Yesterday the media got all bulled up over the Fed’s new data on household wealth showing that it hit a record in the fourth quarter of 2013. As usual with Wall Street’s chattering media class, this wasn’t quite the whole story, at least not the “real” story. The real story is deeply ominous.
The total net worth of households and non profits did reach a record in nominal terms. That is true. But that’s not the same thing as the wealth of individual households hitting a record in real, inflation adjusted terms. In addition, the calculation of the numbers is based on absurd assumptions which everyone takes for granted as being realistic. And if the net worth of the top 1% was lopped off, the picture would be far bleaker. But we need not even go there. By now it’s been well established that those in the upper income strata have gotten virtually all of the gains in wealth in recent years while the majority falls deeper into the economic mire.
For this analysis I just looked at the data as a whole, and did the simple exercises of dividing the total net worth of households and non-profits of $80.66 trillion by the census bureau’s estimate of the total year end population of the US of 317.44 million. Then I converted that to real terms by dividing the result by the Consumer Price Index. That’s conservative enough. It probably understates inflation by underweighting housing and doesn’t take into account asset inflation at all. But it’s a widely accepted means of converting nominal measures into real, inflation adjusted numbers. The same operation is then performed for every quarter going back in time as far as the data goes. The results are then plotted on this graph. It shows how the wealth of households has trended in real terms per capita.
Real Household Net Worth Per Capita – Click to enlarge
I’ve also plotted alongside that line a graph of the Fed’s holdings in its System Open Market Account, which is all of the Fed’s paper holdings that it acquires in trades with Primary Dealers. Prior to 2007, the Fed had steadily grown its holdings at the rate of about 4-5% per year. Household wealth grew at almost double that rate beginning in 1994, prompting Alan Greenspan to proclaim “irrational exuberance” in 1996. Greenspan was particularly concerned that the prices of stocks were growing faster than the Fed’s balance sheet. That was something new. Historically they had grown at more or less the same rate.
The collapse of the internet/tech bubble in 2000-2003 took some of the bloom off the rose as household wealth fell back to the long term trend. Panicked, the Fed sharply lowered interest rates while keeping its asset growth in the 4-5% range. That was sufficient to trigger Housing Bubble I which led to record levels of household wealth per capita in real terms beginning in 2004. That tide peaked in 2006, when the housing bubble crested.
As the Fed scrambled in the early stages of the credit crisis it kept rates low, but withdrew cash from the Primary Dealer system and shrunk its SOMA to fund emergency lending programs in 2007 and most of 2008. The housing bubble crashed and stocks had a big bear market. Household wealth in real terms plunged back to trend. That’s where, like Greenspan before him, Bernanke hit the panic button, opening the floodgates on a massive surge of Fed credit into the financial markets via the Primary Dealers. That initially was followed by a slow recovery in household net worth as the stock market turned sharply and housing prices bottomed in 2009-2011. By late in 2012, both markets were trending sharply higher.

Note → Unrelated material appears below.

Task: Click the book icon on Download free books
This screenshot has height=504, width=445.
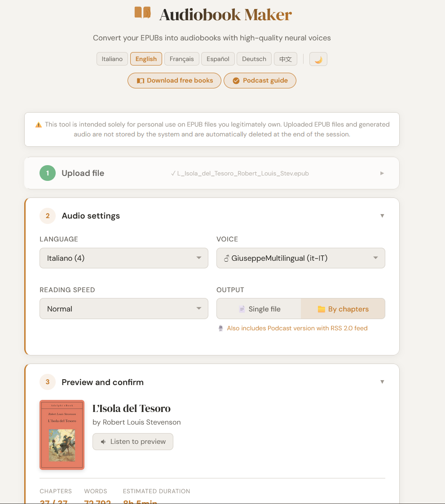Action: (x=141, y=80)
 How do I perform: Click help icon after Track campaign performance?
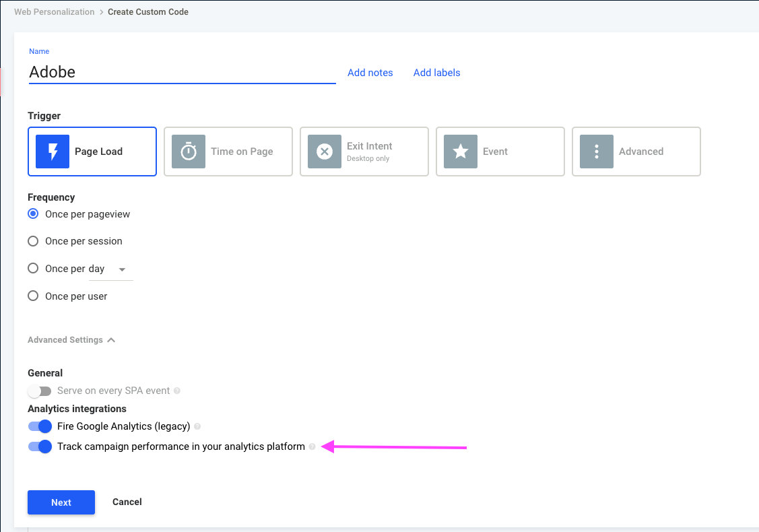click(x=312, y=446)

The Fed had a brief return of sanity as it paused QE through most of 2011 and 2012. The housing and stock market recoveries were actually picking up steam during that period. But that was only a temporary remission of the craziness.
Late in 2012 the Fed’s went completely mad. In spite of the fact that both house prices and stocks were in raging bull markets by that point, it opened the money printing floodgates again. This caused extreme distortions in the housing market where prices rose to bubble levels while sales activity remained near record lows. The majority of households were and are in no position to be able to afford buying a house. But prices skyrocketed because there was no supply and absurdly low mortgage rates were subsidizing buyers and inflating prices. It also caused the bubble conditions we see today to develop in stock prices.
The funny thing is that even though few houses are on the market, and even fewer are sold, the Fed and everybody else thinks that we can simply extrapolate the value of all housing based on this tiny sample of sale prices. The media, Wall Street, and the economic establishment all buy in to this ridiculous charade.
Has anyone bothered to stop and think what would happen to prices if a few more people had to sell their houses in the face of the current near record low buyer demand. These prices are fictitious in that regard. By extrapolating those few sale prices to the entire US housing inventory, the Fed creates the illusion of massive amounts of wealth and capital, backed by massive amounts of mortgage debt. It’s imaginary. It’s pure fiction. This is the essence of the fictitious capital nightmare we face. And nobody is paying attention because of the way we think about this data. It’s irrational and insane, but everybody looks at it the same way, just like they did a decade ago.
Don’t think that another collapse can’t happen, because it can. We’re making all the same mistakes, only worse because we should know better by now.
Despite what the headlines say, there’s no new high in net worth per capita, and by extension per household, in spite of all the insane central bank money creation that we’ve seen over the past 5 years. Net worth per capita was still below the 2006 peak level in real terms in the fourth quarter. No doubt that when the first quarter data is in it will be at a record, most likely by a substantial margin given what has already transpired this year. But the questions we must ask are who benefitted, and is it real?
If most people don’t own stocks, or houses in areas that have seen strong appreciation, and if house prices would fall in the presence of an increase in homes for sale to historic norms, then this new high in net worth is an illusion. Increasing wealth at the top of the household wealth strata cannot carry an economy to growth indefinitely. “Wealth” based on a tiny sample of inflated sales prices at record low financing costs cannot be actually liquidated. It isn’t real. If the majority do not experience economic gains and therefore provide a strong and broad base of real demand that can sustain active markets with normal levels of inventory, then the growth of asset prices will once again eventually slam back to trend, and probably worse.
We have seen that three prior surges in household net worth driven by cheap and easy central bank credit have crashed back to earth after about 5 years of extreme bubble gains . The current surge is now in its fifth year. What’s that ticking sound I hear?